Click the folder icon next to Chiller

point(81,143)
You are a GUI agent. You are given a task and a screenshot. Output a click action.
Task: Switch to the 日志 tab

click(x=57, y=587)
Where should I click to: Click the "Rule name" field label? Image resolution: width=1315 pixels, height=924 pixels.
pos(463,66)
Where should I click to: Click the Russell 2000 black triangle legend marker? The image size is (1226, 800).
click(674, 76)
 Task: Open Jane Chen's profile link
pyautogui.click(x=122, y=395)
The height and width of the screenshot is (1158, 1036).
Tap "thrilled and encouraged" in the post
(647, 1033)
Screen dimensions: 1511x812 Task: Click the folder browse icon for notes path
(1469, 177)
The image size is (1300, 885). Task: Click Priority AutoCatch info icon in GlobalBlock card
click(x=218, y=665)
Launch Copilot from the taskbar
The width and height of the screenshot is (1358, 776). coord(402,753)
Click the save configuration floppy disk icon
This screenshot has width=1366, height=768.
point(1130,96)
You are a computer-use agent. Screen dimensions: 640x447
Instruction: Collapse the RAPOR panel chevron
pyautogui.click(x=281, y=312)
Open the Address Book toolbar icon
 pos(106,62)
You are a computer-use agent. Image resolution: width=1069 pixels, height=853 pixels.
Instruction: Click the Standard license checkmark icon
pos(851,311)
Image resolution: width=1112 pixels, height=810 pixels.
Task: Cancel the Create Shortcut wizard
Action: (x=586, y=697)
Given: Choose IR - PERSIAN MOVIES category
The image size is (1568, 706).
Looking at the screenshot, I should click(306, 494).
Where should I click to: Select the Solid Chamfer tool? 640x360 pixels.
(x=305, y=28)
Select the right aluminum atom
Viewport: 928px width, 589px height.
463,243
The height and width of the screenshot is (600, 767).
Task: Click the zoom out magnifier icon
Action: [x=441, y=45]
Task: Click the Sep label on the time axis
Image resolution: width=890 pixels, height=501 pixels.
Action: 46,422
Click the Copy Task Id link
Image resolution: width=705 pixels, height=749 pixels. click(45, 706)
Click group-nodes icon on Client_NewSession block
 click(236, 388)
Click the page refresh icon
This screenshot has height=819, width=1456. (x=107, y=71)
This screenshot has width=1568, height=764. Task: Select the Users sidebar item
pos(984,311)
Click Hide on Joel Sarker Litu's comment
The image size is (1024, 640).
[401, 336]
* * * * *
Retype each record in full, please.

» **Result of this task**
Click the folder icon next to Chiller

point(81,143)
You are a GUI agent. You are given a task and a screenshot. Output a click action.
Task: Switch to the 日志 tab

click(x=57, y=587)
Where should I click to: Click the "Rule name" field label? Image resolution: width=1315 pixels, height=924 pixels.
pos(463,66)
Where should I click to: Click the Russell 2000 black triangle legend marker? The image size is (1226, 800).
click(674, 76)
 Task: Open Jane Chen's profile link
pyautogui.click(x=122, y=395)
The height and width of the screenshot is (1158, 1036).
Tap "thrilled and encouraged" in the post
(647, 1033)
Screen dimensions: 1511x812 Task: Click the folder browse icon for notes path
(1469, 177)
The image size is (1300, 885). Task: Click Priority AutoCatch info icon in GlobalBlock card
click(x=218, y=665)
Launch Copilot from the taskbar
The width and height of the screenshot is (1358, 776). coord(402,753)
Click the save configuration floppy disk icon
This screenshot has width=1366, height=768.
point(1130,96)
You are a computer-use agent. Screen dimensions: 640x447
Instruction: Collapse the RAPOR panel chevron
pyautogui.click(x=281, y=312)
Open the Address Book toolbar icon
 pos(106,62)
You are a computer-use agent. Image resolution: width=1069 pixels, height=853 pixels.
Instruction: Click the Standard license checkmark icon
pos(851,311)
Image resolution: width=1112 pixels, height=810 pixels.
Task: Cancel the Create Shortcut wizard
Action: (x=586, y=697)
Given: Choose IR - PERSIAN MOVIES category
The image size is (1568, 706).
Looking at the screenshot, I should click(306, 494).
Where should I click to: Select the Solid Chamfer tool? 640x360 pixels.
(x=305, y=28)
Select the right aluminum atom
Viewport: 928px width, 589px height.
463,243
The height and width of the screenshot is (600, 767).
Task: Click the zoom out magnifier icon
Action: [x=441, y=45]
Task: Click the Sep label on the time axis
Image resolution: width=890 pixels, height=501 pixels.
Action: 46,422
Click the Copy Task Id link
Image resolution: width=705 pixels, height=749 pixels. click(45, 706)
Click group-nodes icon on Client_NewSession block
 click(236, 388)
Click the page refresh icon
This screenshot has height=819, width=1456. (x=107, y=71)
This screenshot has width=1568, height=764. Task: Select the Users sidebar item
pos(984,311)
Click Hide on Joel Sarker Litu's comment
The image size is (1024, 640).
[401, 336]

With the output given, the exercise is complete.